I had some problems getting my ROV on-board controller (which uses a LPC1347) programmed from LPCXpresso.
After doing the research I should have done before I had the PCBs made (doh), I found out I had messed up the SWD programming/debugging connections.
And so, in order to spare anyone else the same trouble, here is a small recap of which wires to connect to what.
Connections from LPC11U24/LPC1347
These are the minimal connections from the MCU to the LPC-Link:
|Pin name||LQFP48 pin no.||Connect to|
|#RESET/PIO0_0||3||SWD pin 10 (#RST)|
|SWDIO/PIO0_15/AD4/ 25 CT32B1_MAT2||39||SWD pin 2|
|SWCLK/PIO0_10/SCK0/CT16B0_MAT2||29||SWD pin 4|
Note: It is not necessary to have pull-up resistor on #RESET (or any other pin) unless other parts of the circuit might affect the levels since it is internally pulled up to VDD.
Connections from JTAG/SWD
These are the minimal connections from the LPC-Link to the MCU board.
|Pin number||Connect to||LQFP48 pin no.||Comment|
|1||3.3V on MCU||8, 44|
|3||n/c||Optional GND (see note 1)|
|5||n/c||Optional GND (see note 1)|
|6||n/c||Optional SWO (see note 2)|
Note 1: It is sufficient to connect one of the GND pins (e.g. SWD pin 9) as pins 3, 5 and 9 are all connected on the LPC-Link.
Note 2: SWD pin 6 can be connected to PIO0_9/MOSI0/CT16B0_MAT1/SWO (LQFP pin 28) but this is not required.
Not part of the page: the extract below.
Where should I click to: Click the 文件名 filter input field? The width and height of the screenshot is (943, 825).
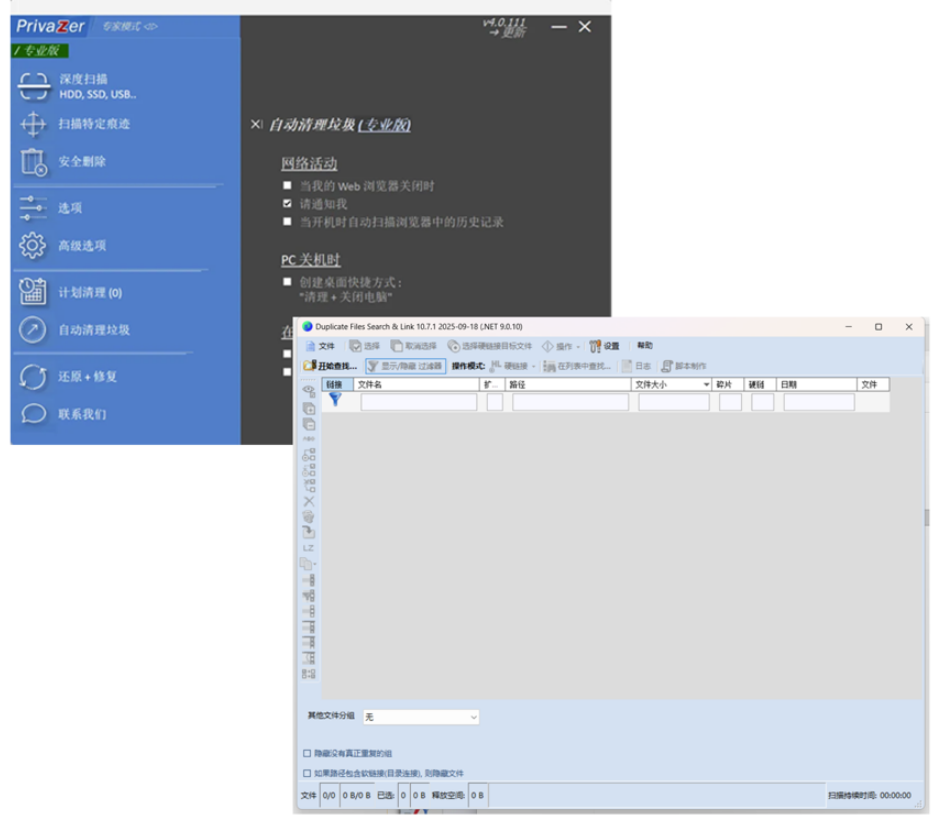(x=418, y=402)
This image shows the pin numbering on the LPC-Link. Pin 1 has been marked in red.
Do yourself a favor and perform a continuity check from the LPC-Link side to your MCU board to make sure which pins go where.
Be aware that the 0.1" pins on the right edge of the board do not follow the JTAG pin numbering but have these connections:
- EXT. PWR
The required pins are 1, 2, 3, 6 and 8.
Sometimes LPCXpresso can't initialize the LPC-Link even though it is connected. I have found that following the following procedure works every time:
- Launch LPCXpresso IDE
- Power up device
- Attach to LPC-Link
- Connect LPC-Link to computer by USB
- Debug firmware from LPCXpresso
I’ve made quite a bit of headway with the firmware for the GPS Tracker project but there are still some problems – mainly with the command parser and the USB CDC interface.
So I decided I needed some way of debugging the firmware. After looking at several options (they have to run on Mac OS X), I decided to get a LPC1347-based LPCXpresso.
The LPCXpresso consists of two parts:
- An LPC MCU with a minimal amount of support components: crystal, capacitors, an LED and a mini-USB socket with the required resistors and PNP transistor.
- The “LPC-Link” which is a programmer and JTAG debugger which connects to the computer by USB. The LPC Link can actually be severed from the MCU part of the board and will then work as a normal JTAG debugger which can be connected to MCUs (LPCXpresso or otherwise) using a 10-pin connector.
The LPCXpresso also comes with a free version of Code Red’s Eclipse-based IDE with built-in/preconfigured support for the GNU tool chain and standard C libraries and debugging views for inspecting memory and peripherals and whatnot.
I prefer the LPCXpresso to the mbed because the MCU board contains no extra components (compared to what I will use on my own boards) and all code is standard C and CMSIS libraries (so no proprietary firmware environment and libraries) – and still I have the ability to debug code and inspect memory at will.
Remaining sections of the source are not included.